Police reported that a man in his 20s stole the light-gray dog Saturday morning from We Love Pets, on Baltimore Pike, then climbed into his getaway driver's silver Ford pickup truck.
The purloined pup - valued at $1,400 - is the third dog stolen from that store this year.
In January, a pair of brazen dog-snatchers grabbed a black pug and a maltipom and escaped in a Cadillac Escalade waiting out back. Those dogs were selling for about $1,000 each.
Several horrific animal-abuse cases have been reported recently in Delaware County, including a torched cat and a drowned Pomeranian, but experts say that dognapping has become a nationwide concern.
Lisa Peterson, spokeswoman for the American Kennel Club, said that she is tracking about 135 cases this year, up from 71 last year and 10 in 2007.
"It used to be one a month or every other week," she said. "Now, it's literally two or three a week."
Some thieves steal dogs for ransom or to sell, and it is not uncommon for today's burglars to grab Fido along with valuable jewelry and electronics.
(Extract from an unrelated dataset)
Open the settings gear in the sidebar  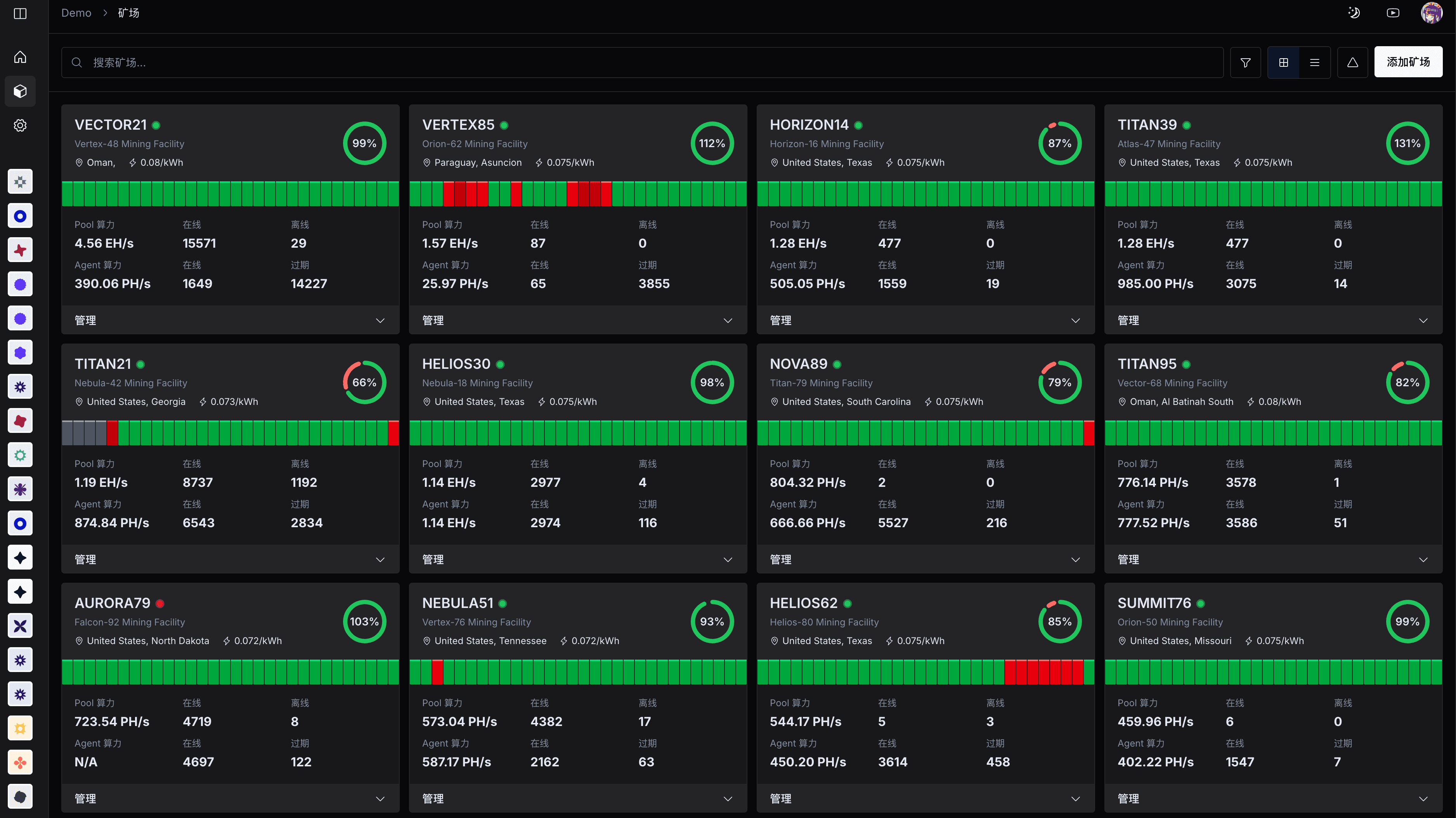point(20,125)
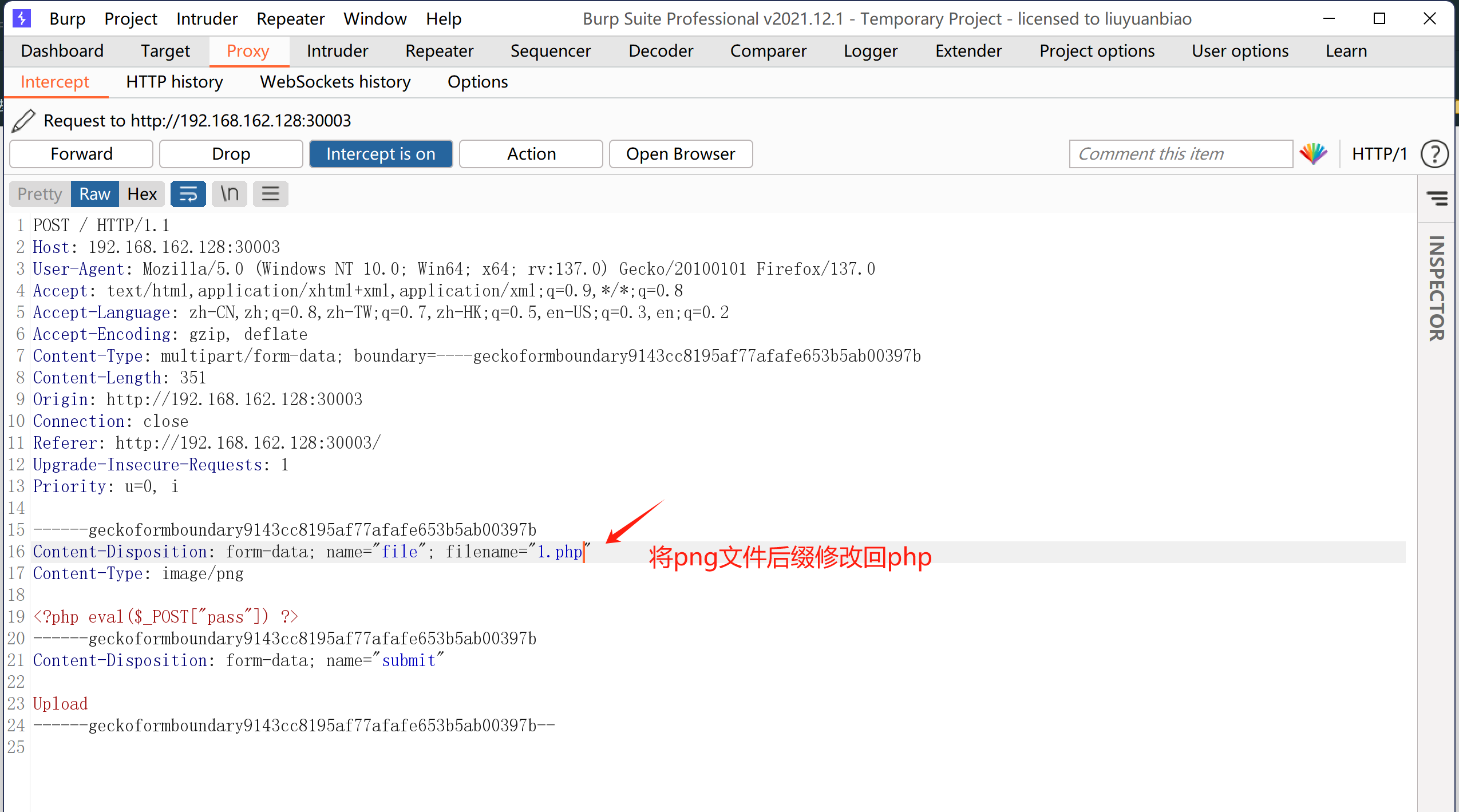Click the HTTP/1 protocol selector
This screenshot has height=812, width=1459.
click(x=1379, y=154)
Others simply want a free pet.
"My biggest fear is that there is this underground network of stolen dogs that are being resold as pets on the Internet through nice-looking Web sites," Peterson said.
Dogs, particularly popular smaller breeds, are an attractive target for thieves because they can be slipped into a jacket and sold on the black market.
"Even if they sell it for $100 or $200 on the street, that's pure profit," Peterson said.
Springfield Police Lt. William Clark said yesterday that he couldn't speculate on the Chihuahua thief's motives.
"Anything's possible," he said.
The owner of We Love Pets didn't return a phone call yesterday and had declined to comment on the previous case for fear that publicizing the crime would lead to additional thefts.
The FBI's National Crime Information Center, which tracks stolen property, currently lists about 200 stolen dogs. But that figure represents only a fraction of the missing dogs nationwide because many do not get reported to NCIC, said FBI spokesman Stephen Fischer.
Peterson urged owners to implant microchips in their dogs to increase the chances of recovery if they are stolen. She recommended that pet-shop employees hold a potential customer's driver's license if they want to handle an animal.
"People don't think that their dogs could be the targets of a crime like this," she said. "Unfortunately, they can."